For several years Paige has resided in Honolulu, where he spends his days creating beautiful timepieces for discerning customers around the globe. The unique selling point of RPaige Watches is the striking Art Deco-inspired aesthetic and the choice of historic movements. Early on, Richard decided to use vintage pocket watch calibers from Elgin (Illinois) and Waltham (Massachusetts) and originally manufactured between 1897 and 1929.
Over the years Richard has created several popular collections like the Aviator, DuoFace, Skyscraper and Speakeasy. A few months ago Paige mentioned to me that he would be unveiling a dress style watch called the JukeBox, inspired by the 1940’s Moderne style of vintage watches.
JukeBox is a departure from the Art Deco style, and is the smallest timepiece RPaige has created, with a brushed steel case measuring 41mm x 12mm. Certainly, the finished result is impressive, and I am sure devotees of the brand will be enticed.
Even though the JukeBox is a limited series (100 pieces) every watch will have a different dial. This means that customers essentially will get the opportunity to own a unique 1/1 piece that is assembled in Paige’s own workshop.
For this review, I’ll focus on the latest JukeBox model (numbered 71/100) with a beautiful white vintage antique fire-enameled dial. It is also priced very competitively at $1,400. Other features include bold black (12-hour) and red (24-hour) Arabic numerals. This model also has a steel crown with inset blue crystal and blue enameled Cathedral style hour/minute hands with luminous coating.

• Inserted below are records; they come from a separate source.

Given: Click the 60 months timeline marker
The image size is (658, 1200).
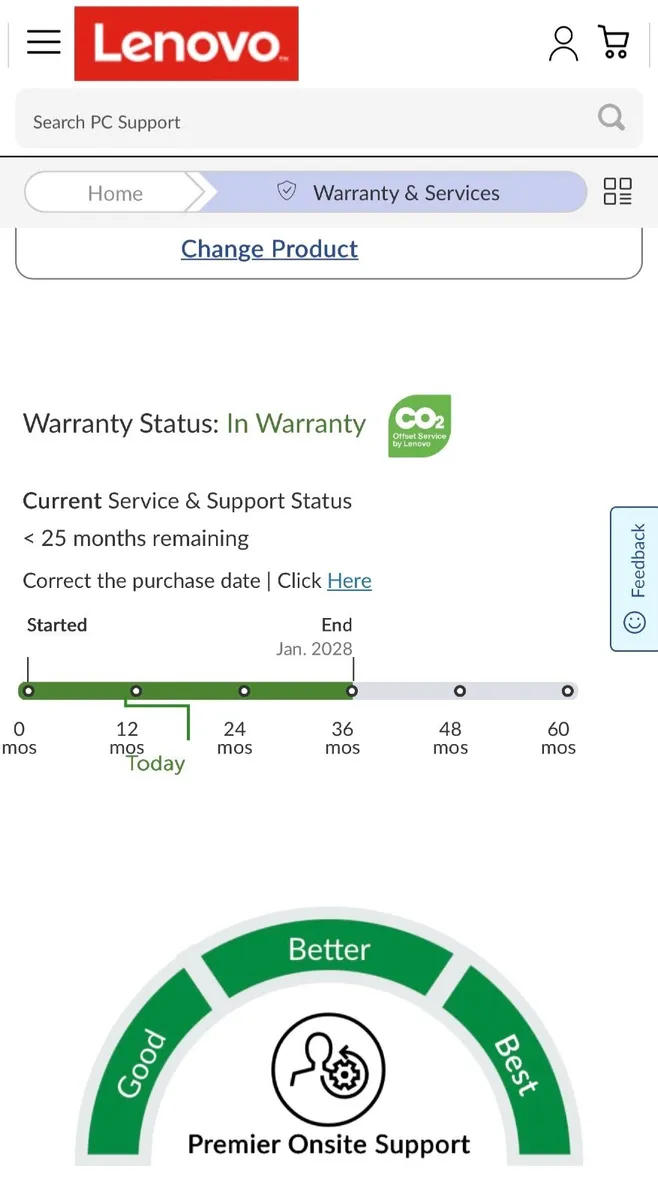Looking at the screenshot, I should [x=567, y=691].
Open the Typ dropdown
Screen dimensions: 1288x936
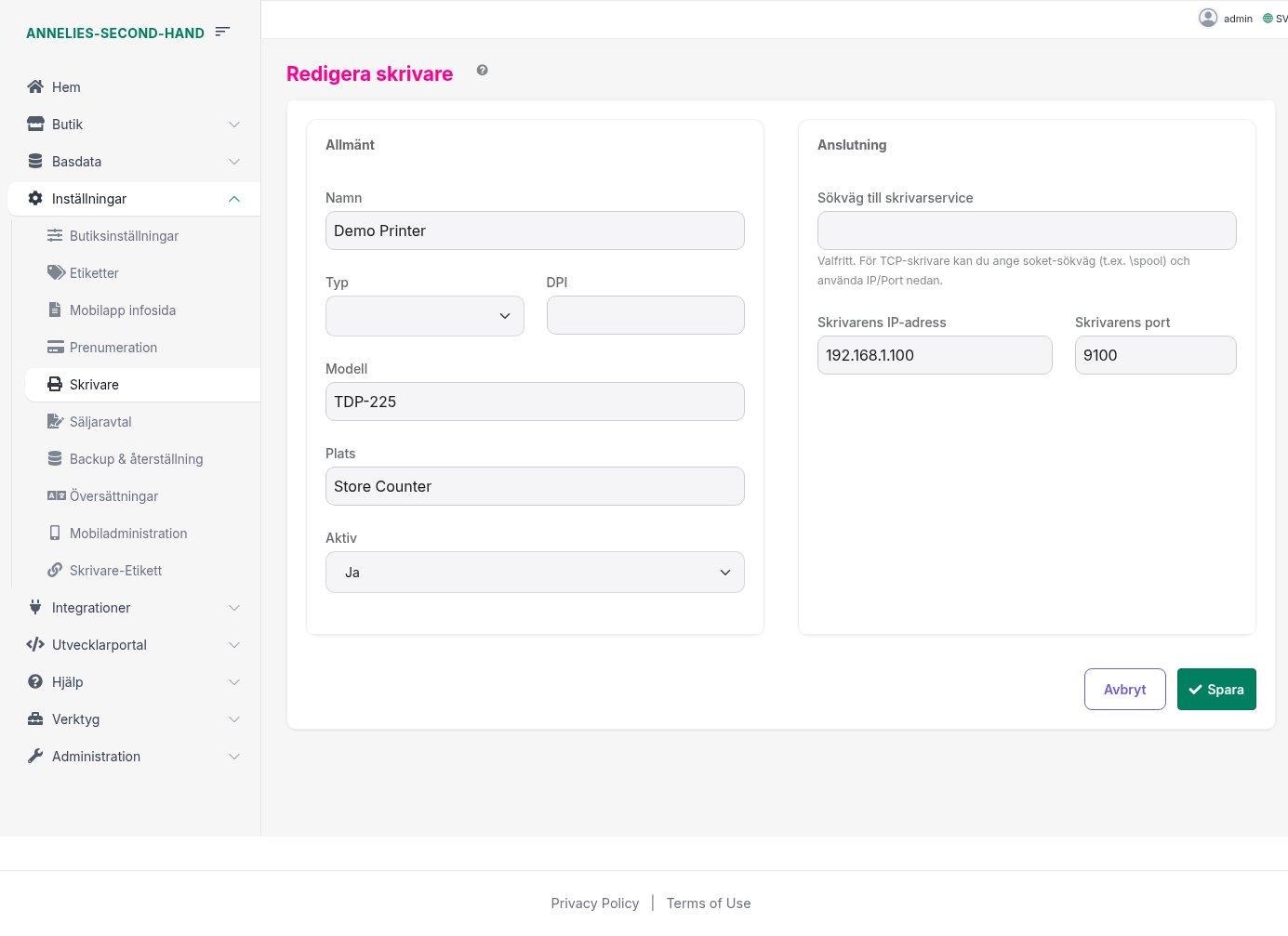click(x=424, y=316)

Powering the watch is a Swiss-made Elabore-grade (higher-end-version) 17-jewel Unitas 6498-1. The manual-wind mechanism oscillates at a frequency of 18,000 vibrations per hour and is visible via the sapphire crystal exhibition case back.

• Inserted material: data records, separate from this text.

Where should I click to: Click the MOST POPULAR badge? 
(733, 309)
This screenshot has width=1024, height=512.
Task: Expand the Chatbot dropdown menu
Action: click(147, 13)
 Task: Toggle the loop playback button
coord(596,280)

This use of the Unitas caliber represents a different direction for RPaige, which has previously only used vintage U.S. calibers. I suspect it’s an availability issue, but feel this is a great alternative.
As a final touch, the JukeBox is presented on a brown genuine alligator strap, with brown stitching and steel buckle. Price: $1,400.
Steve Huyton is an industrial designer, illustrator and author who publishes Total Design Reviews.